## DO THIS
Reproduce the records verbatim, starting at the line that contains "Click the 주간" and ending at the line that contains "point(1105,434)".

# Start of DATA FOR THIS EXERCISE

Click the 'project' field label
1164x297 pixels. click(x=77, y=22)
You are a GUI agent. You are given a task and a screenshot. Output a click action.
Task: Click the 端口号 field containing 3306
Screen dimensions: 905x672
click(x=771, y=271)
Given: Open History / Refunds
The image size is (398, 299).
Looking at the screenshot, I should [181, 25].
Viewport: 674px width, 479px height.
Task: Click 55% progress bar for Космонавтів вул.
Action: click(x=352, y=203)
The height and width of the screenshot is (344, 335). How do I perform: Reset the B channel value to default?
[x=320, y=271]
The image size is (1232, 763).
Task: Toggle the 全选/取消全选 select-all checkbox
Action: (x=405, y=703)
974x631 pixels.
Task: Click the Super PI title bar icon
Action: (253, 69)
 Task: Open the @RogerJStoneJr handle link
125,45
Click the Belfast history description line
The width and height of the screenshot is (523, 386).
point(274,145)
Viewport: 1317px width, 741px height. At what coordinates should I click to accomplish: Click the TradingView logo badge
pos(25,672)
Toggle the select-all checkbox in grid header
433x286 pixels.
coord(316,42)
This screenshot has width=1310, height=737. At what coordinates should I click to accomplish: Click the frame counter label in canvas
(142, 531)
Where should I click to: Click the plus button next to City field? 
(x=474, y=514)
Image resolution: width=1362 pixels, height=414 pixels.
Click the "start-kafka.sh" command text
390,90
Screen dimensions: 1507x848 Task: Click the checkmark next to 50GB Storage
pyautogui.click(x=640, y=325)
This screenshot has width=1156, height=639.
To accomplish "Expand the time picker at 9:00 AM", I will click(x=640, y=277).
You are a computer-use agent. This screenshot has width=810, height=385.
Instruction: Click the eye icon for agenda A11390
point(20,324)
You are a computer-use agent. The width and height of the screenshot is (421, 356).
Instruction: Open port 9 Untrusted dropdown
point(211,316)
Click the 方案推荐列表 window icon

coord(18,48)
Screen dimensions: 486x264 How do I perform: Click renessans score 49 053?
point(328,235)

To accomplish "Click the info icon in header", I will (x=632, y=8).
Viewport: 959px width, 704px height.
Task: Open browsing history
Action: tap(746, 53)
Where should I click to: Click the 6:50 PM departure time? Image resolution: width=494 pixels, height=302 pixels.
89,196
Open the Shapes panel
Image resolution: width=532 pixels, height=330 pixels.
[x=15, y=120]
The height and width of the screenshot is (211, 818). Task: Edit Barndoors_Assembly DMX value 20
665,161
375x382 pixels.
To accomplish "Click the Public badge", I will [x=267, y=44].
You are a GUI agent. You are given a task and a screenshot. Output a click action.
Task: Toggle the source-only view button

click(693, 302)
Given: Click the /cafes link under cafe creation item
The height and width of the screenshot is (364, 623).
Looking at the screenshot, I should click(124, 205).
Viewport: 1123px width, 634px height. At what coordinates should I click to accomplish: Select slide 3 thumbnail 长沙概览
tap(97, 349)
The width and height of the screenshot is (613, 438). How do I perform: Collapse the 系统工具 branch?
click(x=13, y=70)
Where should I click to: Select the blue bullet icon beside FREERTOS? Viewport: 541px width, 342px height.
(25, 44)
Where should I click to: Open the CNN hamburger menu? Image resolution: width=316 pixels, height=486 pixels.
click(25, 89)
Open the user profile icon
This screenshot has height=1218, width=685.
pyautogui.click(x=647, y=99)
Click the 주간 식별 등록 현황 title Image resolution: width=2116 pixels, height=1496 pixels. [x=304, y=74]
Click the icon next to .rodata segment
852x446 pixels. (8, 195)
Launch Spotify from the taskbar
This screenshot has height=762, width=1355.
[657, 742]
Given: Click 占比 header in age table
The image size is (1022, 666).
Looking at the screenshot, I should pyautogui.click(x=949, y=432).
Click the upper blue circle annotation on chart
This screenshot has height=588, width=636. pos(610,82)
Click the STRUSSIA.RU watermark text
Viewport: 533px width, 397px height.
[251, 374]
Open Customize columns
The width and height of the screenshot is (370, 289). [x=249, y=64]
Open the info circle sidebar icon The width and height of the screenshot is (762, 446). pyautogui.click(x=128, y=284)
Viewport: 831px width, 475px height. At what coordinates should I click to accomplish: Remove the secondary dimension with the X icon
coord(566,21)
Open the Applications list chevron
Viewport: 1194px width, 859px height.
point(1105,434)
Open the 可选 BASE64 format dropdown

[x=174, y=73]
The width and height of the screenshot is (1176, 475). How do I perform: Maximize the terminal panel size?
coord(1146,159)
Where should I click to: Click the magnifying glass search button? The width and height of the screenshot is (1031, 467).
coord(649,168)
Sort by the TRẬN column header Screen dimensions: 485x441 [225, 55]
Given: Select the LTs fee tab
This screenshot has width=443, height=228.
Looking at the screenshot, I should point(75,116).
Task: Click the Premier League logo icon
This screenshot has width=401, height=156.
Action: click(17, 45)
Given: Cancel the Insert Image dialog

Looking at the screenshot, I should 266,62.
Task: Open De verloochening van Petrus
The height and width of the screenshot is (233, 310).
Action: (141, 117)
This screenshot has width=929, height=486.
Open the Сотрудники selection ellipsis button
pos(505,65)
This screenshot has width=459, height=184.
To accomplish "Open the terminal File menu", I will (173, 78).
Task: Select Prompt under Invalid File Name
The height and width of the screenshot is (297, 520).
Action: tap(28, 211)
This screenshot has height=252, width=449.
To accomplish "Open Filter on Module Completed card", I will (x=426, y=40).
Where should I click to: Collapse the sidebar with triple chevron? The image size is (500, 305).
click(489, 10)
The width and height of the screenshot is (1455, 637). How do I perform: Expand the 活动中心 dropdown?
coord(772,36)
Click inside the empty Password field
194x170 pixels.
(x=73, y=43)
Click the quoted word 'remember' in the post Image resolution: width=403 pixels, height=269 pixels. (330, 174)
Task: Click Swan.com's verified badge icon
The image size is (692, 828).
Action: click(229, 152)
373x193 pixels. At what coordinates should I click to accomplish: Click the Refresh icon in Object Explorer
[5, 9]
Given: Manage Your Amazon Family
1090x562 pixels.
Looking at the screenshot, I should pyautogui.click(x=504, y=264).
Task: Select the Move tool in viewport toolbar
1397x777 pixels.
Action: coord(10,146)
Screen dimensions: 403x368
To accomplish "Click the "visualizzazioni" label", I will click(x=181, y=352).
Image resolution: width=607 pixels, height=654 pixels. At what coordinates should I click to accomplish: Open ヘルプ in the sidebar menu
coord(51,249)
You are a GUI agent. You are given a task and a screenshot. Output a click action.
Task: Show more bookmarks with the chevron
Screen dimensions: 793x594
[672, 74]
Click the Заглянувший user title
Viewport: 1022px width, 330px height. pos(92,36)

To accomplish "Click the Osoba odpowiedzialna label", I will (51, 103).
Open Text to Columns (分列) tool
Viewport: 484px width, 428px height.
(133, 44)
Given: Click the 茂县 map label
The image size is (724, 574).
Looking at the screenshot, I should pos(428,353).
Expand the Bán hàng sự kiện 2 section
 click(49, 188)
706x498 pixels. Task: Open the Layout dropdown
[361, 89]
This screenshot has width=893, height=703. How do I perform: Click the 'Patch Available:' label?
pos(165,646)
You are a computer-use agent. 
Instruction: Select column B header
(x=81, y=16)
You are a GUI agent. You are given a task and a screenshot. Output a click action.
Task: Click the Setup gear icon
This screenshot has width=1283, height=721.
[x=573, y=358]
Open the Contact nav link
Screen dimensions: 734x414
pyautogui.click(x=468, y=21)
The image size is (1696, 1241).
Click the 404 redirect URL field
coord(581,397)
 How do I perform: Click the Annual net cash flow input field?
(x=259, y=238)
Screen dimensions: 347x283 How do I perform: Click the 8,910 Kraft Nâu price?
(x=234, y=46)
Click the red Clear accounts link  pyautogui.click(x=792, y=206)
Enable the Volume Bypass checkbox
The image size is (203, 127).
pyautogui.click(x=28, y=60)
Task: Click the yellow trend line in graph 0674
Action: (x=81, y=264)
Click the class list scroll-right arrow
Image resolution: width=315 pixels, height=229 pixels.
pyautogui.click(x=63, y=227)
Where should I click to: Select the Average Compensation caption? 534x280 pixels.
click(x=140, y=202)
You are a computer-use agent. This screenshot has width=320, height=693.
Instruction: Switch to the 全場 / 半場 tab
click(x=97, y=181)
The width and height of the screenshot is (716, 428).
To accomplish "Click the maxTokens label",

# End of DATA FOR THIS EXERCISE

## SOLUTION TO THIS PROBLEM
Click the 주간 식별 등록 현황 title Image resolution: width=2116 pixels, height=1496 pixels. [x=304, y=74]
Click the icon next to .rodata segment
852x446 pixels. (8, 195)
Launch Spotify from the taskbar
This screenshot has height=762, width=1355.
[657, 742]
Given: Click 占比 header in age table
The image size is (1022, 666).
Looking at the screenshot, I should pyautogui.click(x=949, y=432).
Click the upper blue circle annotation on chart
This screenshot has height=588, width=636. pos(610,82)
Click the STRUSSIA.RU watermark text
Viewport: 533px width, 397px height.
[251, 374]
Open Customize columns
The width and height of the screenshot is (370, 289). [x=249, y=64]
Open the info circle sidebar icon The width and height of the screenshot is (762, 446). pyautogui.click(x=128, y=284)
Viewport: 831px width, 475px height. At what coordinates should I click to accomplish: Remove the secondary dimension with the X icon
coord(566,21)
Open the Applications list chevron
Viewport: 1194px width, 859px height.
point(1105,434)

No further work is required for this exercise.